Could you retype all of the entries exactly, without their pictures?

[[ Records to use, beginning ]]

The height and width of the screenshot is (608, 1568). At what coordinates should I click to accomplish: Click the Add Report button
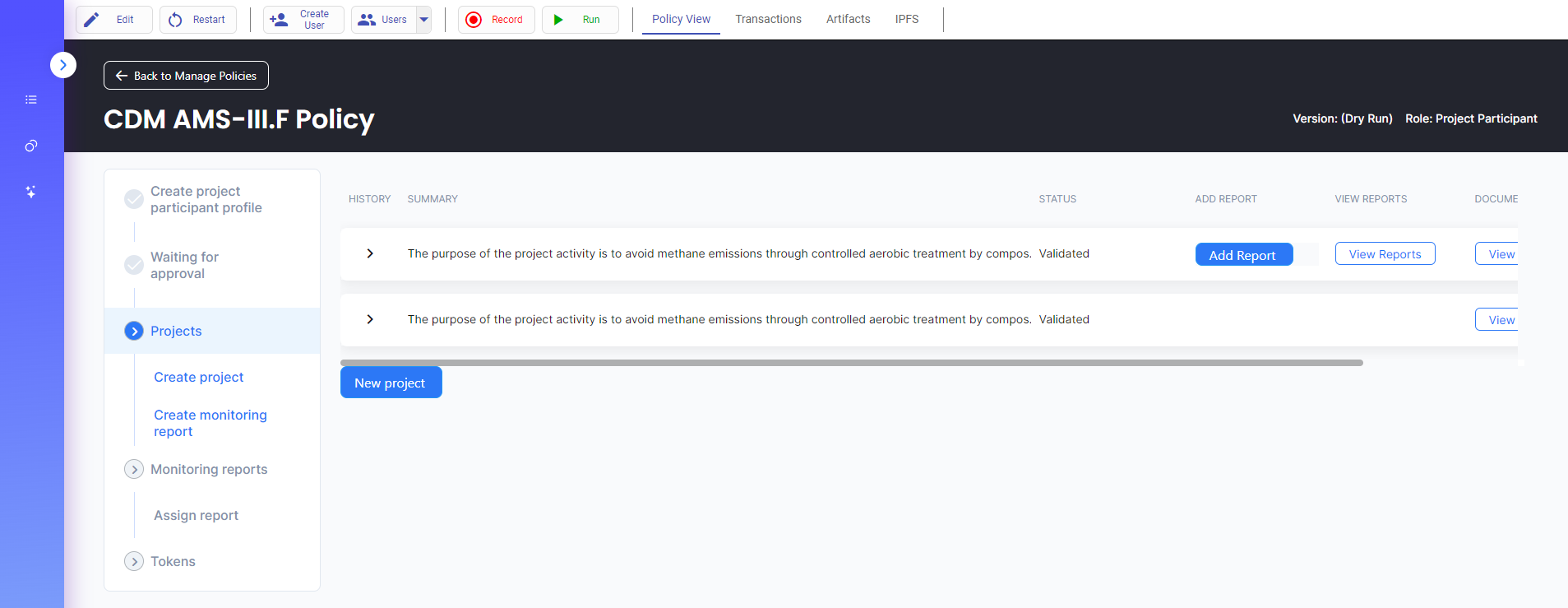coord(1243,255)
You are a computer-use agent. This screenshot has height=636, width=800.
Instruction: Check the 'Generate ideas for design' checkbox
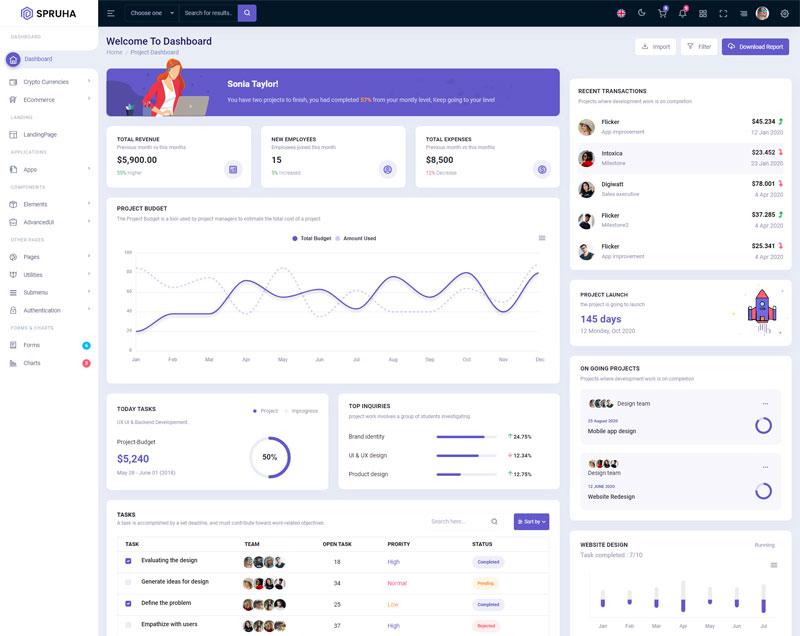128,582
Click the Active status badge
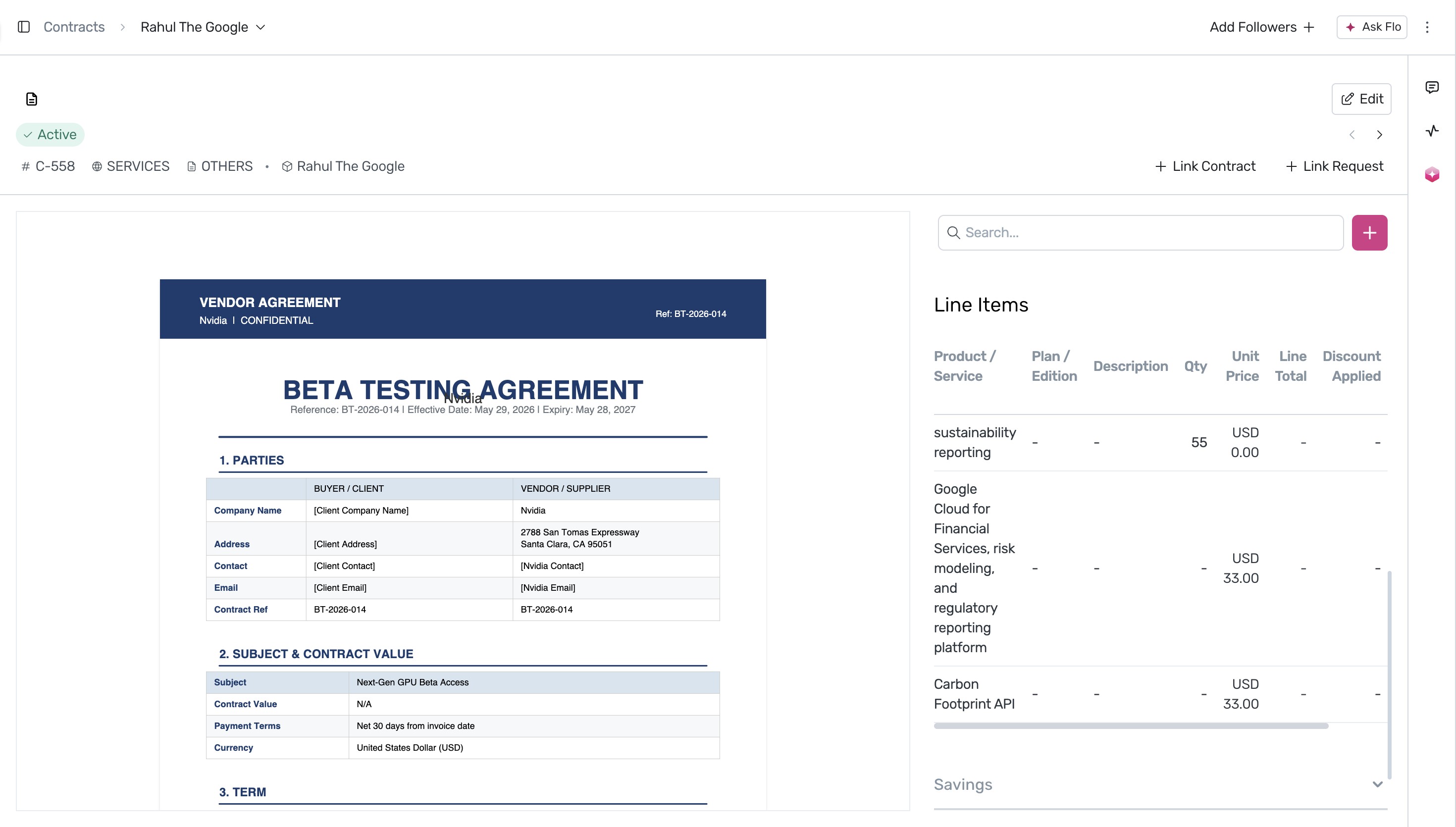This screenshot has height=827, width=1456. 50,135
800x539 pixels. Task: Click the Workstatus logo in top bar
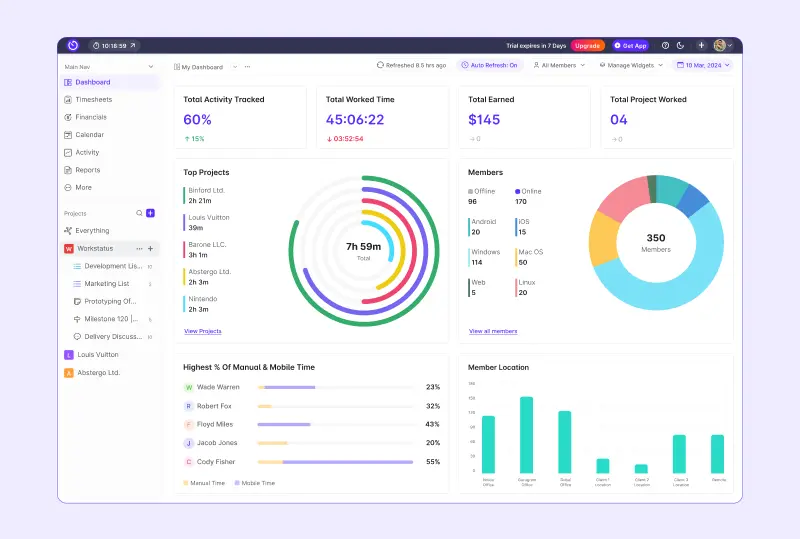click(73, 45)
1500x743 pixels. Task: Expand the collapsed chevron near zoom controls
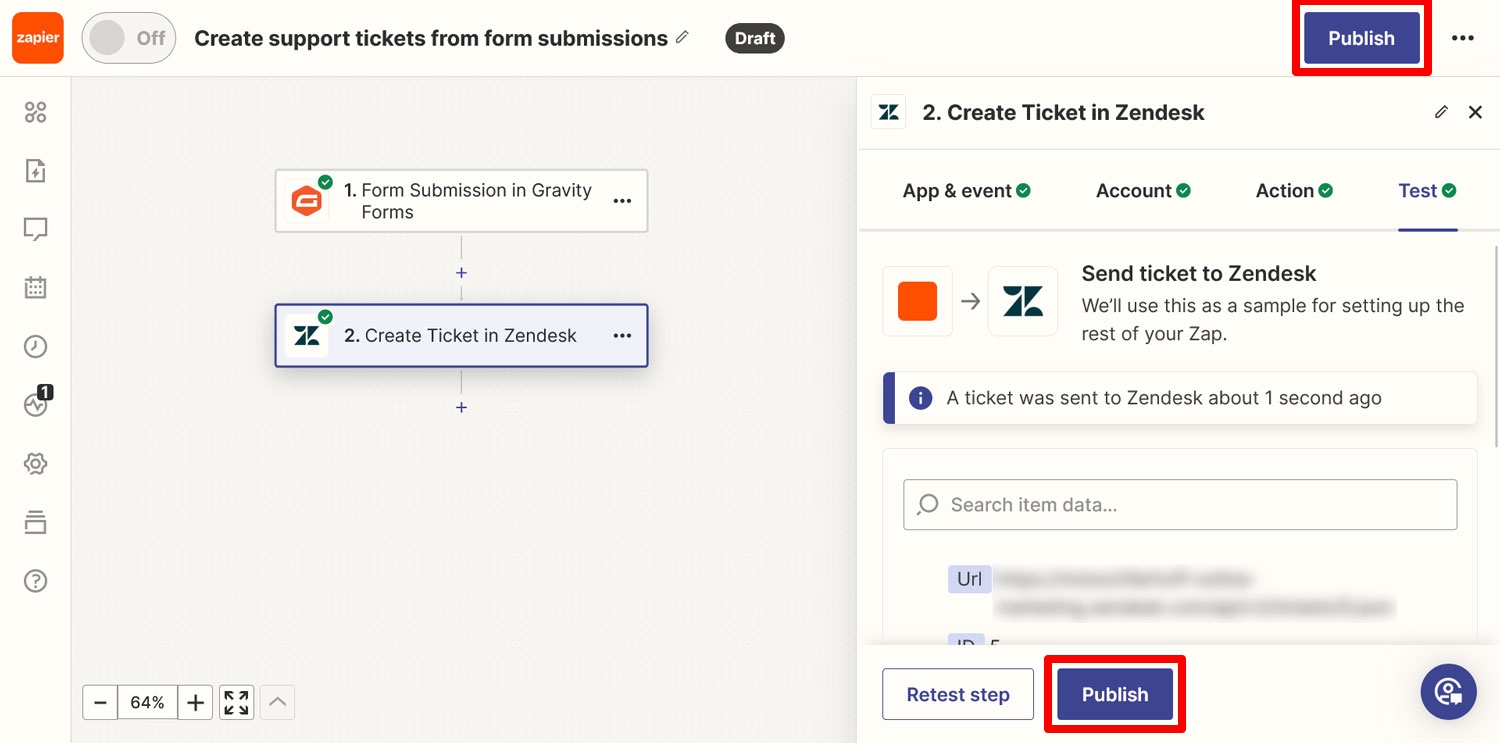pyautogui.click(x=278, y=702)
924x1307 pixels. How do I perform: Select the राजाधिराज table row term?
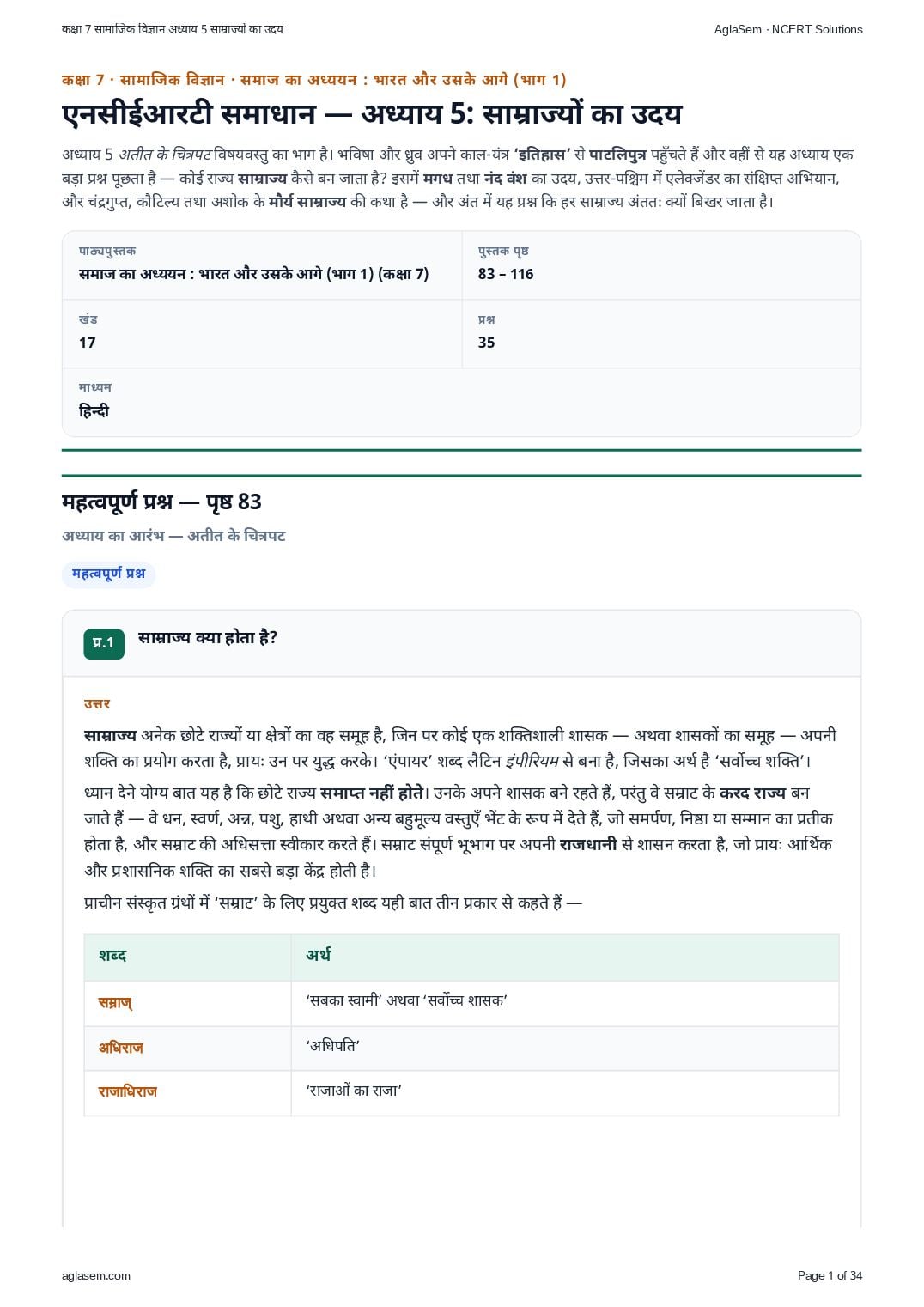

[[ Records to use, end ]]

◆ **Task result**:
The height and width of the screenshot is (608, 1568). At what coordinates should I click to accomplish: Click the Add Report button
coord(1243,255)
You are a computer-use agent. This screenshot has height=636, width=800.
Instruction: Check the 'Generate ideas for design' checkbox
128,582
Click the Active status badge
This screenshot has height=827, width=1456. 50,135
800x539 pixels. Task: Click the Workstatus logo in top bar
click(73, 45)
1500x743 pixels. Task: Expand the collapsed chevron near zoom controls
pyautogui.click(x=278, y=702)
924x1307 pixels. How do I perform: Select the राजाधिराज table row term?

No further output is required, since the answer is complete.